TO BE DONE: Rewrite the listing below, swapping "marker" for "flag" and keeping every other character unchanged.

────────────────────────────────────────

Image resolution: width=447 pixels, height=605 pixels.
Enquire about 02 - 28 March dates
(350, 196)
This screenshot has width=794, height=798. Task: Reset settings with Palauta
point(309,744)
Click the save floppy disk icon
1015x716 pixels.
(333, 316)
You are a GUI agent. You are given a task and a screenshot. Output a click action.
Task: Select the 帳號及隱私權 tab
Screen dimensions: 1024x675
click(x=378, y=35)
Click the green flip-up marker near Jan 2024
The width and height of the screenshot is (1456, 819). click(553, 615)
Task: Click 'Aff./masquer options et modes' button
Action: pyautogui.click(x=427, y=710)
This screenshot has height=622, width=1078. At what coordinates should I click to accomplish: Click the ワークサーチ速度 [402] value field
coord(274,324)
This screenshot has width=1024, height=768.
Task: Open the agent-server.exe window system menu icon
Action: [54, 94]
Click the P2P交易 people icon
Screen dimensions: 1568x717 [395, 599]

────────────────────────────────────────

OUTPUT BELOW:
Image resolution: width=447 pixels, height=605 pixels.
Enquire about 02 - 28 March dates
(350, 196)
This screenshot has width=794, height=798. Task: Reset settings with Palauta
point(309,744)
Click the save floppy disk icon
1015x716 pixels.
(333, 316)
You are a GUI agent. You are given a task and a screenshot. Output a click action.
Task: Select the 帳號及隱私權 tab
Screen dimensions: 1024x675
click(x=378, y=35)
Click the green flip-up flag near Jan 2024
The width and height of the screenshot is (1456, 819). click(553, 615)
Task: Click 'Aff./masquer options et modes' button
Action: pyautogui.click(x=427, y=710)
This screenshot has height=622, width=1078. At what coordinates should I click to accomplish: Click the ワークサーチ速度 [402] value field
coord(274,324)
This screenshot has width=1024, height=768.
Task: Open the agent-server.exe window system menu icon
Action: [54, 94]
Click the P2P交易 people icon
Screen dimensions: 1568x717 [395, 599]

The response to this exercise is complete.